Today, things are a lot different then they were back then, all of three years ago. For one, I’m at a new box, having moved to a new town to follow a job. Also, my body is different. It’s older.

Scanning through the old posts on this blog it’s clear I had a lot of goals back then: CF competitions and Strongman and marathons. But now my biggest goal is to just show up to the WOD. Dr Wayne Dyer talked about how our bodies are always changing, never the same from one minute to the next, as we are constantly shedding old cells and growing new ones. My body feels different from what it was. Oddly, I feel weaker in some areas I never thought I’d lose ground (deadlift) and stronger in other movements I had resigned to sleep with the fishes in terms of gainz (overhead squat). Somebody probably knows why, but I sure do not.

In the end, the whole point of this post is to say the one thing that has never changed–the center axis on which all those old workouts and PRs and acronyms and reflective blog posts spin out from–life is a series of stops and starts. It’s a series of comebacks. Doesn’t matter the scenario; you lose your job, your beloved pet, your home, your parent, your cell phone. At some point you are faced with two choices; give up, or begin again. It’s simple but not always easy. In fact, the higher the stakes–the more shredded the heart or the body or the soul–the harder it is to put one foot in front of the other, again. There were so many times when I wanted to give up, especially this summer when I told myself I was done with CrossFit for good. Work was too busy, I felt too far gone, left behind, what’s the point.
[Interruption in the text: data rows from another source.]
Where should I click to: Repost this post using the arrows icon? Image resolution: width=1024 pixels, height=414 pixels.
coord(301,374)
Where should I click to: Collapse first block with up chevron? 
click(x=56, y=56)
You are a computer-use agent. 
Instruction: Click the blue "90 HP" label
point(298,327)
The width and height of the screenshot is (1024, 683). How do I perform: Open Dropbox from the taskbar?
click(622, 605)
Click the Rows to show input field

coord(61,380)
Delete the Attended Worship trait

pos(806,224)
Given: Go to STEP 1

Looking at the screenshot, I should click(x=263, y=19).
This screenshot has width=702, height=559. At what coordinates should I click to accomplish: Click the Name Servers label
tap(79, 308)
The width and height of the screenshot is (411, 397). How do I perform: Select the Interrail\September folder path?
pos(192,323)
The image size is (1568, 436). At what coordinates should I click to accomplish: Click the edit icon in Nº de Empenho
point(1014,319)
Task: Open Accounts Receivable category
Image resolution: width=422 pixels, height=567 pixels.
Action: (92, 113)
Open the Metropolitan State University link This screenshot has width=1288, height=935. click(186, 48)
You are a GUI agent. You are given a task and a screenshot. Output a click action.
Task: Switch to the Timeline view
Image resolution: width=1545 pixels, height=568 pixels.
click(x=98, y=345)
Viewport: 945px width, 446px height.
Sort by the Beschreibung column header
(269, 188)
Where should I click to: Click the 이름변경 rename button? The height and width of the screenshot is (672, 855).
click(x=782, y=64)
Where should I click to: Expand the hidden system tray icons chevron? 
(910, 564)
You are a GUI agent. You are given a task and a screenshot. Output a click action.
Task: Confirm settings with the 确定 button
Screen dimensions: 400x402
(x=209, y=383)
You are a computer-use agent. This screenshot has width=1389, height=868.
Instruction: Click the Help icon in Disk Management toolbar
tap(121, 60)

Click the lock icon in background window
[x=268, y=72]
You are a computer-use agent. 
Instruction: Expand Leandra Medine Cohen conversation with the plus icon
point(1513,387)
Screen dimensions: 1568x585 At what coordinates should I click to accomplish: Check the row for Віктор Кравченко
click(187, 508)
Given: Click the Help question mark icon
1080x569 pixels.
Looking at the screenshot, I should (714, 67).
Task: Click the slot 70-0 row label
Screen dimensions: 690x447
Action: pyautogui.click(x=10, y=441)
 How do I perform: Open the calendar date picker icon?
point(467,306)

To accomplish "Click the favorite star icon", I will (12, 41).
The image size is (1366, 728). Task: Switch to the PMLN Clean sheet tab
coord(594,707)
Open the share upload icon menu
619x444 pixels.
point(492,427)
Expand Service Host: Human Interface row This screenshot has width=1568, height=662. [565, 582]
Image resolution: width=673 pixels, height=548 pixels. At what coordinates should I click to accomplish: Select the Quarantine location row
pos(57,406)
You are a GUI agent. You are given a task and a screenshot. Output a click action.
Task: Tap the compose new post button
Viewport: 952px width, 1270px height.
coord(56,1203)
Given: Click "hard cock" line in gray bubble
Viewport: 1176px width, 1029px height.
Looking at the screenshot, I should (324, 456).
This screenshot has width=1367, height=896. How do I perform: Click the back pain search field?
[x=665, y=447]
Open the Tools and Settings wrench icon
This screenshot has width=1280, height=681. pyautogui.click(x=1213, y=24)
But then I got a good night’s sleep and said I’d give it one more go. Okay, that sucked. Maybe try again on Thursday. I don’t know why but I kept walking through the door. And now it’s winter and I still find myself standing in front of the whiteboard day after day. I’m weaker in some areas, yes, stronger in others (not really), but there’s still some magic in there for me. I’m thankful for it. Part of the challenge is to accept where you are and start from there. Part of the accepting-part is to stop thinking about where you were, or where you’d like to be in some far off universe sprinkled with pixy dust. The trick is to just be there on the floor with your fellow athletes and say, ‘Ready!’ Even if there’s thrusters.

So here I am. Rebooting the blog. Rebooting one of my first true loves, CrossFit. The writing part, well it’s always been there, but for some reason I find it therapeutic to write about CF. The words come easy. Unlike thrusters, which, by the way, were in the WOD today and I let the pansy-portion of my brain get the best of me and went into it light, at 35#. I knew at the end of the first round I was being a weenie. Did I put more weight on the bar? No. Not today, but I’ll get there.

As my neighbor on the rig next to me said, “The hardest part is just showing up.” Knuckle bump.